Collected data
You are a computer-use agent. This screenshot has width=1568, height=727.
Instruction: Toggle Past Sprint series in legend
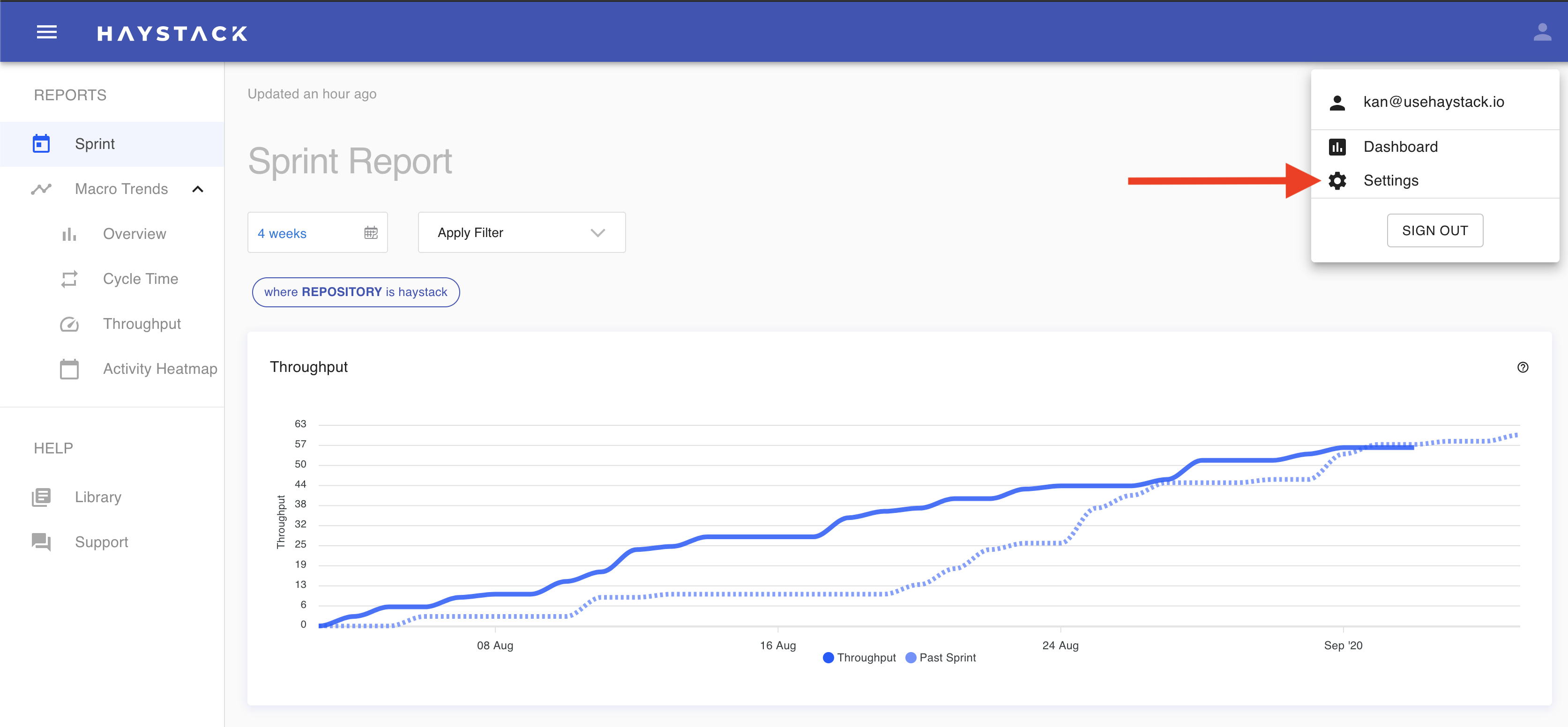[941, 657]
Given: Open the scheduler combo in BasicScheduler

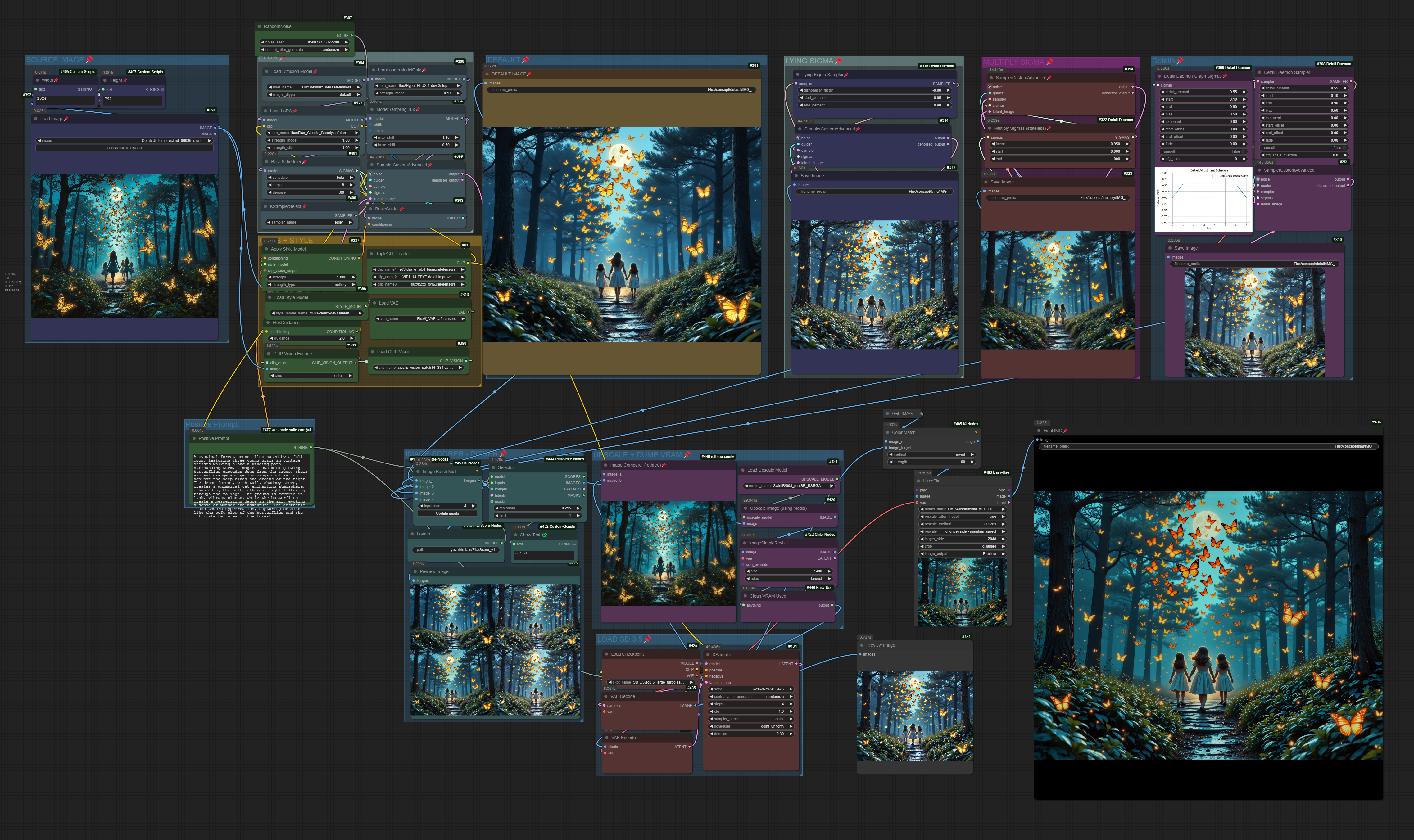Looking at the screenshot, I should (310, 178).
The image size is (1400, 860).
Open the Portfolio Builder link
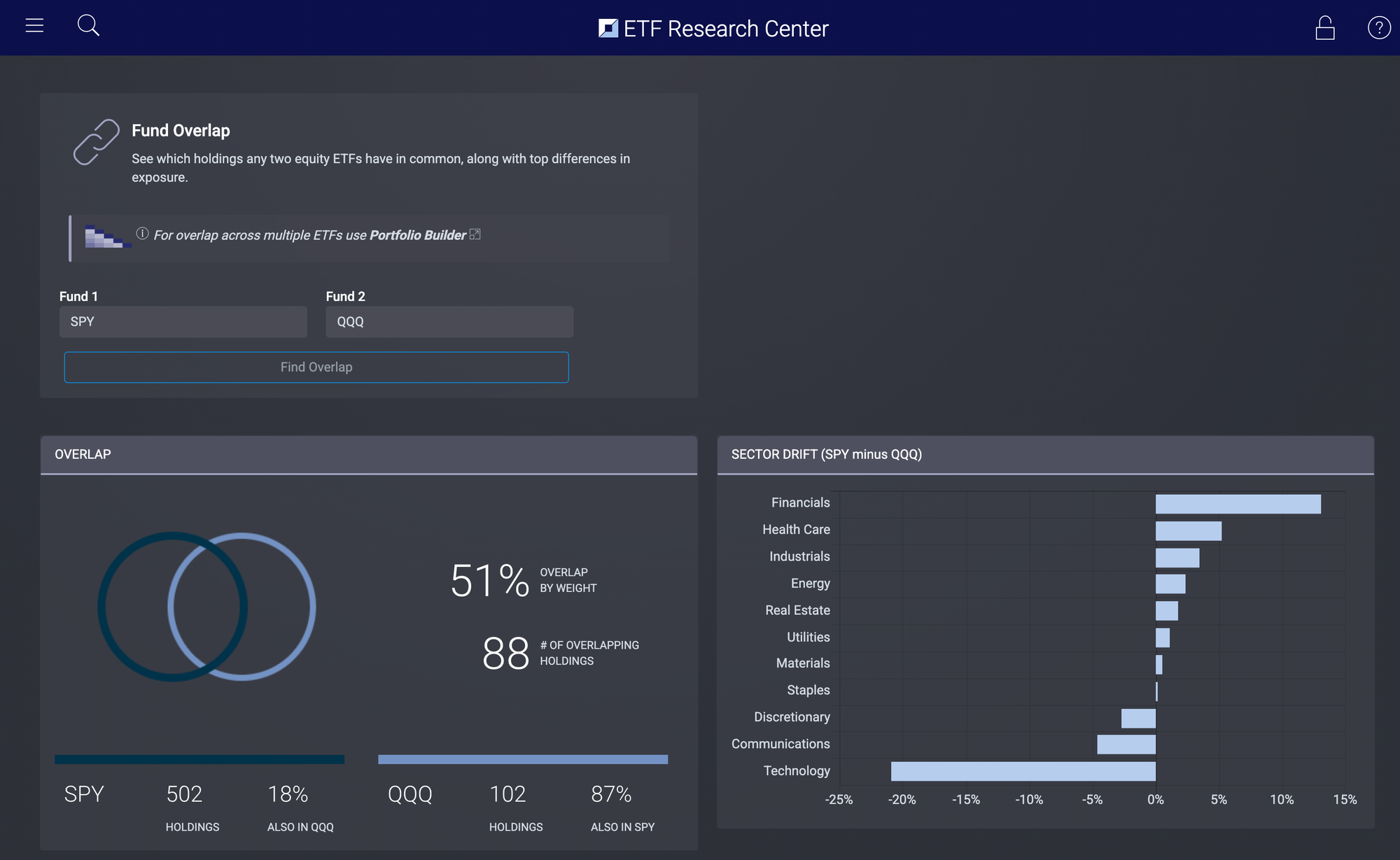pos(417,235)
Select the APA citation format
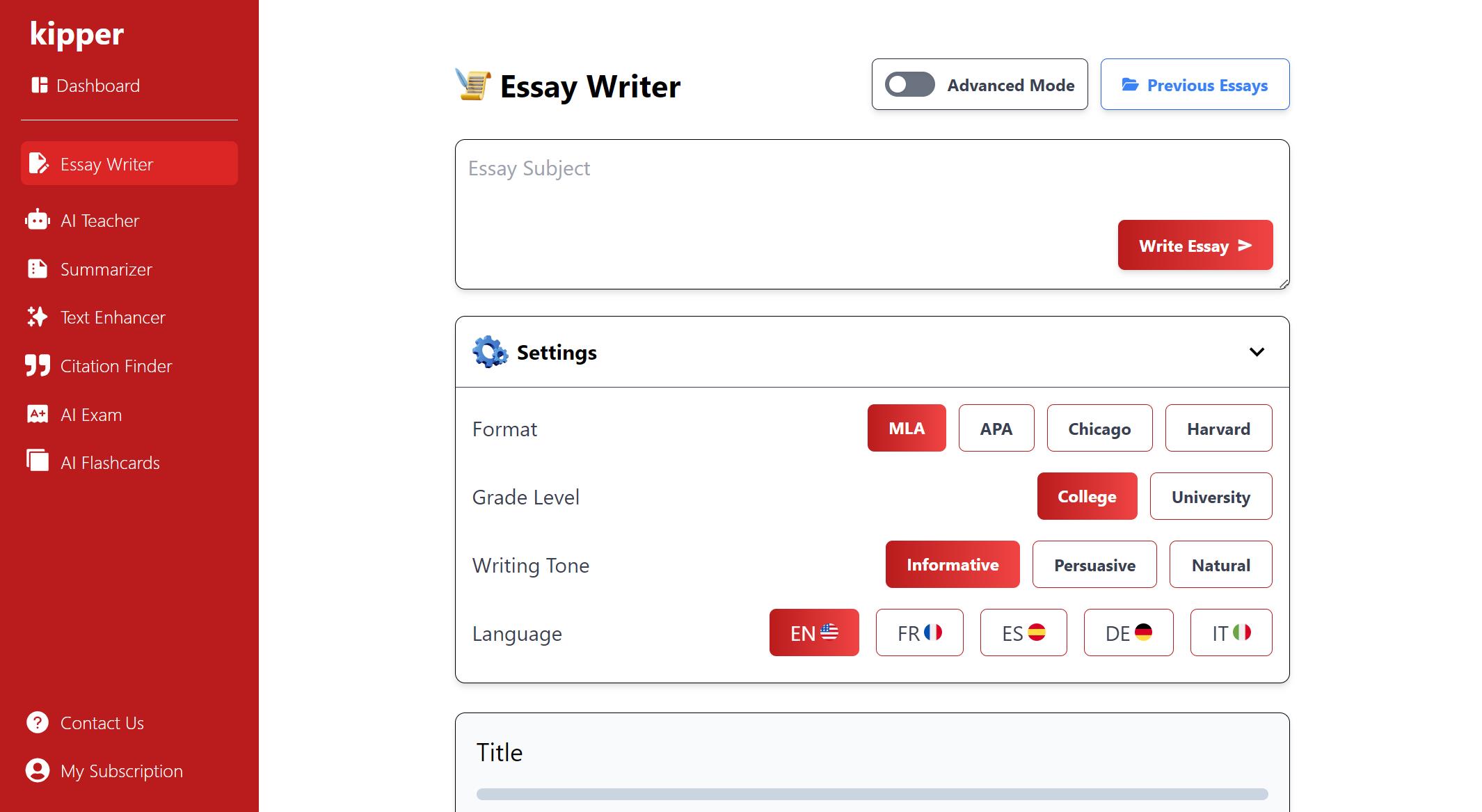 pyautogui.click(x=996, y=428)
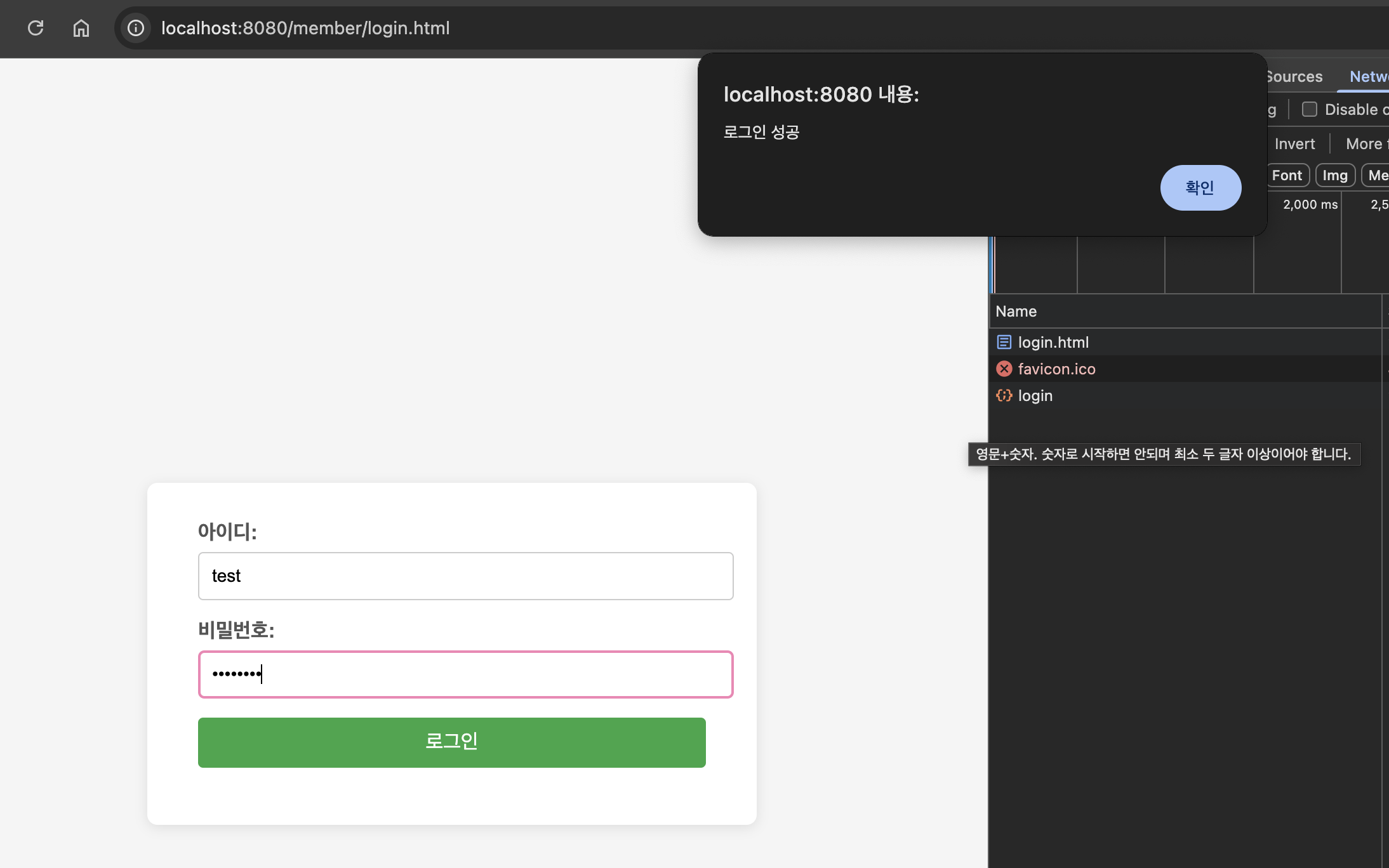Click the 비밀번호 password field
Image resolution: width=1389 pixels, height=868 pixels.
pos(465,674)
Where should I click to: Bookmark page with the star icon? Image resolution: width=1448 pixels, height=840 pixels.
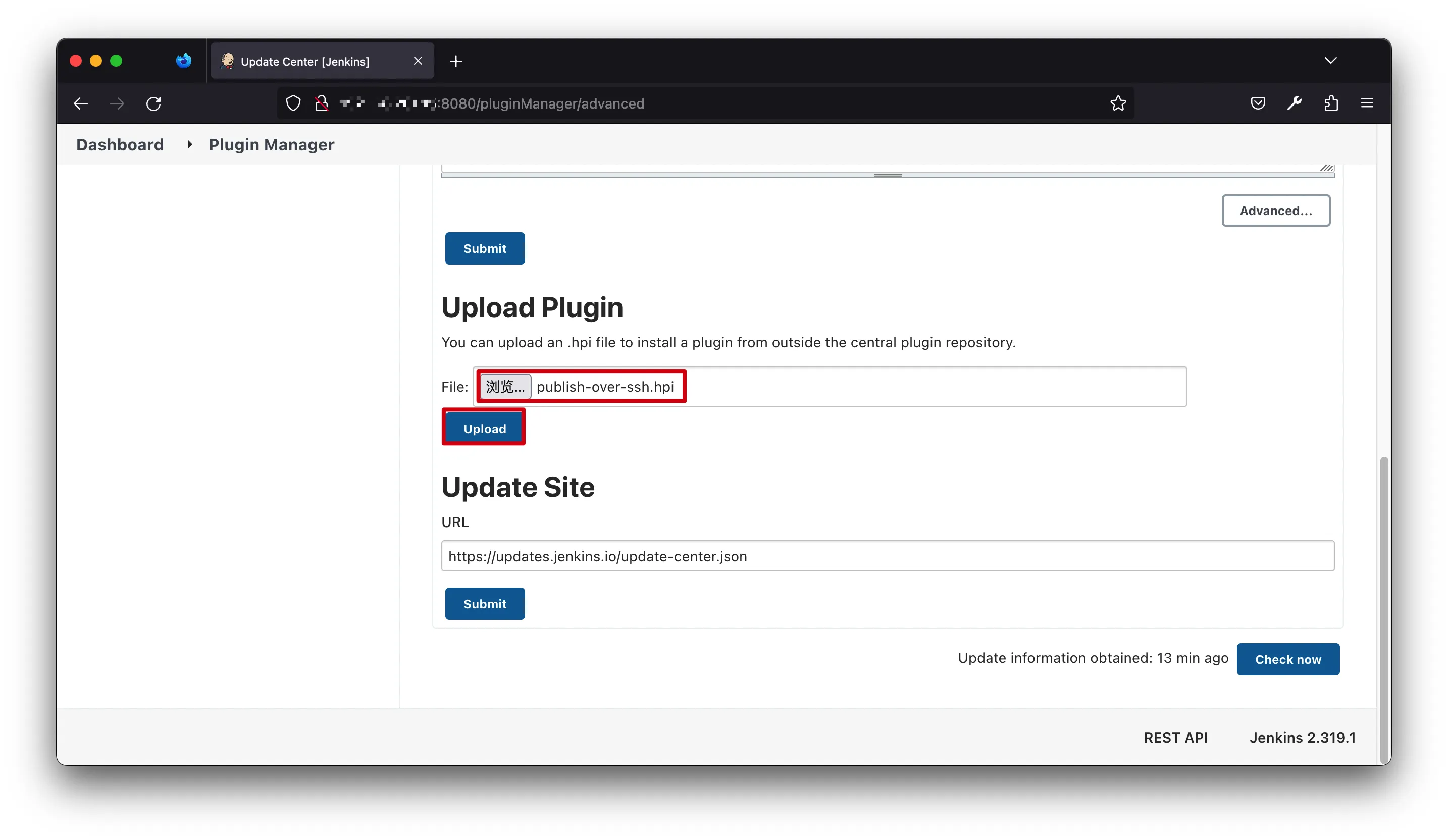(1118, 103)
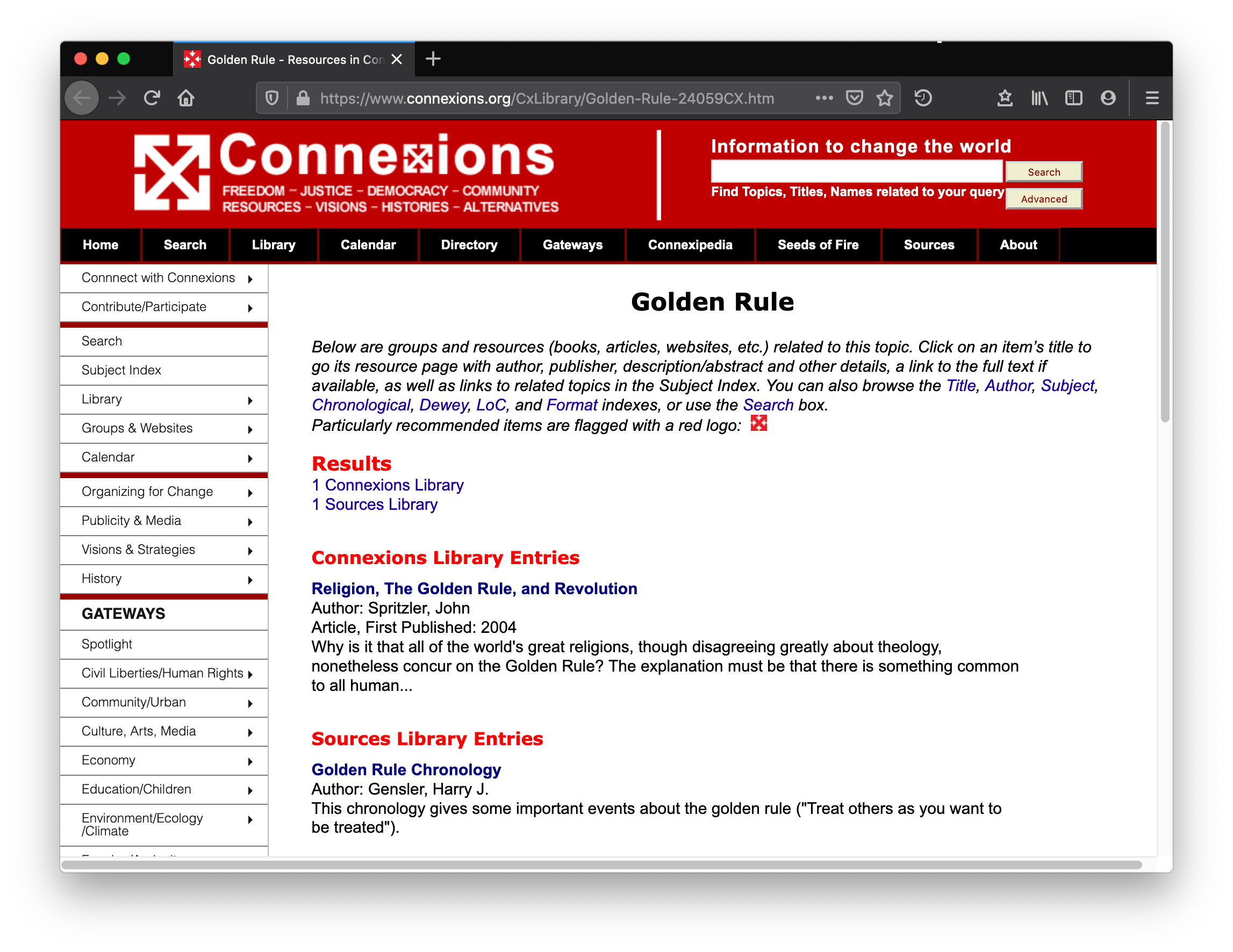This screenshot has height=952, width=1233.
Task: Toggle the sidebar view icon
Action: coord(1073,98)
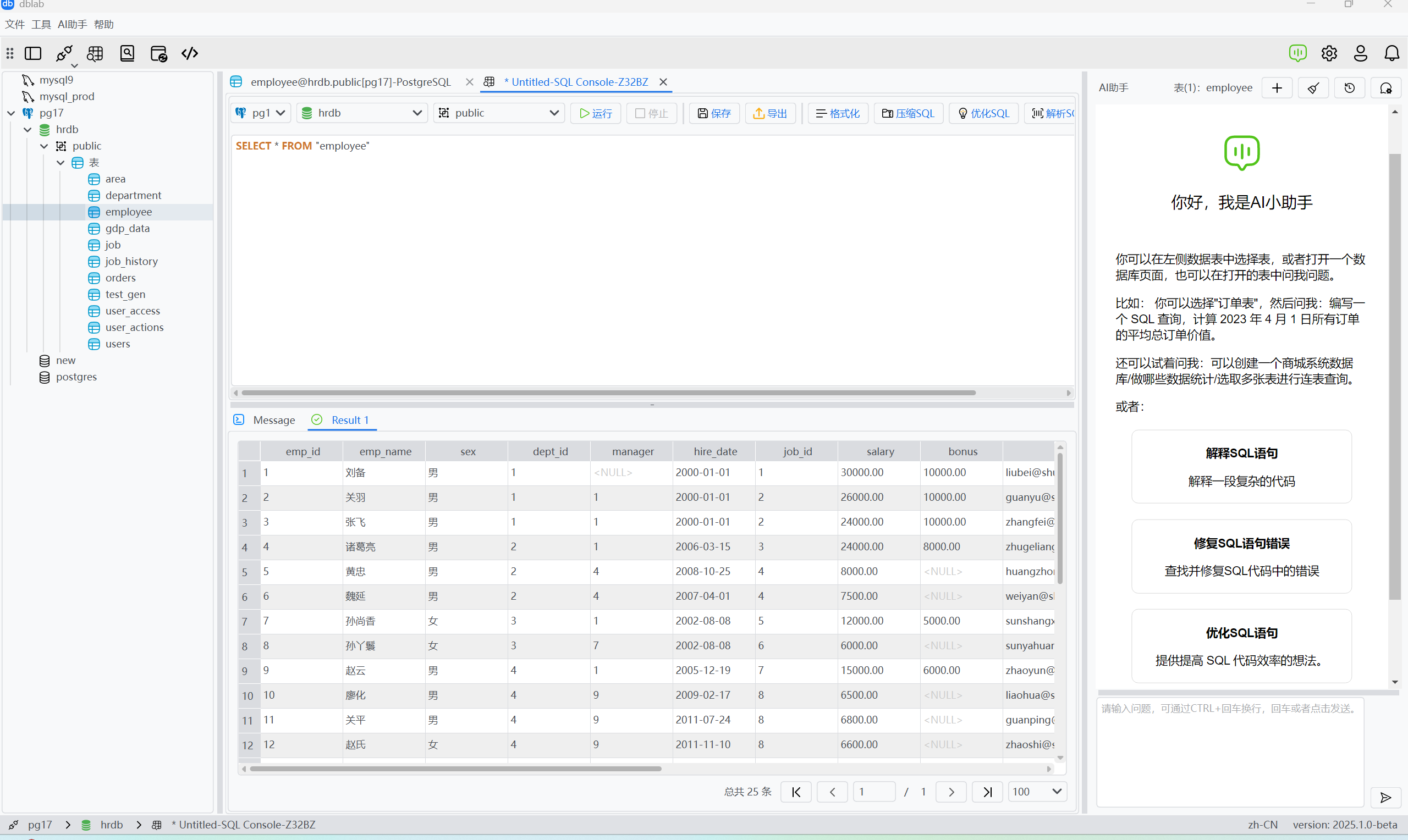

Exercise aim | Please transcribe exactly the lines from the one containing "Where should I" through the final line of the data, including both, and nothing else. Pictures are to be left out.

Exercise output |
Where should I click to: Bookmark page with the star icon? Image resolution: width=1448 pixels, height=840 pixels.
(1118, 103)
This screenshot has height=952, width=1233.
Task: Toggle the sidebar view icon
Action: coord(1073,98)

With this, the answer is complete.